The Way of the Bayou

The Way of the Bayou
June 18, 2009
Dan Baum
Happy Days

Five weeks after Hurricane Katrina, I was wandering around the ruins of New Orleans as a writer for The New Yorker when I heard some really dreadful news.

The city was just starting to show signs of life. A few restaurants had opened, albeit with very limited menus — burgers, red beans and rice — served on plastic plates. For those of us who’d stayed through the crisis, these small miracles were our first taste of cooked food in a month. More important, though, was the symbolism. Live music was returning; Coco Robicheaux sang at Molly’s, and three members of the Jazz Vipers played at Angeli. For the first time since the disaster, it was possible to see a future for New Orleans.

And then a bombshell: All of the city’s real estate records had been in the basement of the courthouse and were damaged by flooding, apparently beyond redemption. It seemed that nobody would be able to prove ownership of their homes, which meant federal housing aid and insurance payments were frozen, as well as any chance of redevelopment. It was like being punched in the stomach.

If New Orleans disappeared, a piece of the American soul would go with it.

I’d had very little experience with New Orleans before Katrina; I didn’t really start getting to know it until it was full of water. But even without much in the way of the cuisine and entertainment that makes it famous, New Orleans had me intoxicated. Its people were responding to the disaster with such candor and wit that the city seemed the national repository of that snoot-cocking Huck Finn spirit we Americans claim to cherish, and if it disappeared, a piece of the American soul would go with it.

I was staggering through the nearly deserted French Quarter when who should I see walking toward me but Joe Braun, the Jazz Vipers’ saxophone player. Joe is a lugubrious-looking fellow in the best of times, and these were hardly the best of times. Shoulders hunched, in his trademark newsboy’s cap, he looked like he was walking to his own funeral.

“I hate to make your burden heavier,” I said, “but I just got some bad news: The city’s real-estate records were all destroyed in the flood.”

I expected him to fold at the knees. Instead, a big smile split open his rubbery face. He arched his back and threw his arms over his head. “Oh, thank God!” he cried.

You never know what’s going to make people happy.

“No properties can change hands!” Braun laughed, clapping me on the shoulders. “It’s not going to happen!”

By “it” he meant change.

Circulating at the time were a lot of plans to use the Katrina destruction as a “blank slate” to make New Orleans “bigger and better than before.” One high-level commission after another spoke of mixed-income neighborhoods, casino districts, light rail, a denser urban “footprint,” the works. Their proponents pointed out that New Orleans before Katrina was a cauldron of urban pathologies: crime, corruption, decaying infrastructure, lousy schools, and more.
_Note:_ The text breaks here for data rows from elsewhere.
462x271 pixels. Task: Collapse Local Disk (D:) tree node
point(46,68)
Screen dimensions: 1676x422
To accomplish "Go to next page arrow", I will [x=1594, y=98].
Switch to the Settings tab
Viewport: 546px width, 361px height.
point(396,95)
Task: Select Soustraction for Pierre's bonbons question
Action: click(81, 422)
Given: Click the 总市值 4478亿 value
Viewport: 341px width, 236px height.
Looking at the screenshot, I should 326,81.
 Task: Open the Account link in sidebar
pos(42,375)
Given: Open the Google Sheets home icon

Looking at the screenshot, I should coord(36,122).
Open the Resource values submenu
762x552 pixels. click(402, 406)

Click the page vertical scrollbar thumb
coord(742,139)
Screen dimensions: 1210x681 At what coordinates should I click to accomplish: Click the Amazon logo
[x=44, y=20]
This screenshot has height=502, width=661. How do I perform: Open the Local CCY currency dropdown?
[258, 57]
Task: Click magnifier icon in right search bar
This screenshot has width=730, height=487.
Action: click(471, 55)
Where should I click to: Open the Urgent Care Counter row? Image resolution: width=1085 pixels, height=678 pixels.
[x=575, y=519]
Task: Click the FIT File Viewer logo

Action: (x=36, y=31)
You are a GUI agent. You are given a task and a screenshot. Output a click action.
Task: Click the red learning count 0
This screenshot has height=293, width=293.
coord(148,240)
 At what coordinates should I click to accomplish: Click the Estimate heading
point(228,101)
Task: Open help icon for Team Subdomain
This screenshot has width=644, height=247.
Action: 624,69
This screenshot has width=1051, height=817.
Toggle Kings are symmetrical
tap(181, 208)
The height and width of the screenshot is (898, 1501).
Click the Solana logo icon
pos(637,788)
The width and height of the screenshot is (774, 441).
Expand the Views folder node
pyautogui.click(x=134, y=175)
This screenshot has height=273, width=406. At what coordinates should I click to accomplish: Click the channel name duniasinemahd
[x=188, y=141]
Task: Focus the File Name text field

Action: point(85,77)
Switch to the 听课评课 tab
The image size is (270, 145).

To a certain way of thinking, Katrina represented a chance to “fix” things.

The city operates at such a low level of economic activity that it never really prospers in good times or suffers in bad.

In their zeal to imagine a new city, the big-picture planners lost sight of how happy New Orleanians had been with the old one. In a nationwide Gallup survey shortly before the storm, New Orleanians — in numbers far greater than other Americans — reported themselves “extremely satisfied” with their lives, despite some of the worst violence, poverty, and mismanagement in the country. New Orleanians measure happiness differently than the rest of us do.

While the rest of us Americans scurry about with a Blackberry in one hand and a to-go cup of coffee in the other in a feverish attempt to pack more achievement into every minute, it’s the New Orleans way to build one’s days around friends, family, music, cooking, processions, and art. For more than two centuries New Orleanians have been guardians of tradition and masters of living in the moment — a lost art. Their preference for having more time than money was at the heart of what made that city so much fun to visit and so hard to leave.

So when outsiders talked of making New Orleans “bigger and better,” the people of the city recoiled. “Bigger and better” struck many New Orleanian ears as code for whiter. But even more, I suspect, they heard it as a recipe for a city driven — like the rest of America — by the dollar and the clock. Who needs that?

Joe Braun celebrating the destruction of the real estate records was a harbinger. Although the records were freeze-dried and restored, the terrible “it” Braun had feared never happened. New Orleanians rejected all the plans for a “bigger and better” city, either by hounding the planners out of town or refusing entreaties to sell their ruined houses to developers. They’re putting New Orleans back together the way they like it, which is pretty much the way it was before Katrina. All the old neighborhoods are intact – even the Lower Ninth Ward, which was pronounced dead many times over. Life still revolves around second lines, the meticulous year-long building of Mardi Gras Indian suits, the boiling of crawfish and the lowing of saxophones.

Another good thing about living in New Orleans these days, according to some; it’s a great refuge from the recession. The gyrations of the Dow, the collapse of General Motors, the prospect of regulating credit default swaps – even the collapse of the housing markets – mean little to most New Orleanians. The city operates at such a low level of economic activity that it never really prospers in good times or suffers in bad.

Ronald Lewis is a retired streetcar-track repairman in the Lower Ninth Ward – pretty well off, by New Orleans standards, with a $1,100-a-month pension. His disappointment in me was audible when I called recently to ask if the recession was hurting him or his neighbors. “Now Dan,” he sighed. “You know we ain’t never had nothing down here, so how could we be losing?” Then he went on to describe the barbecue he was holding at house that evening and wondered if I couldn’t come by.

Americans will probably continue to use economists’ numbers to measure recovery from the current recession. But as we debate what to do for the millions of homeowners who are “under water” — owing more on their homes than the homes are worth — we could learn from a city that knows a thing or two about being under water. New Orleans can teach us that the life we build with our neighbors deserves at least as much attention as our endless thrust towards newer and bigger.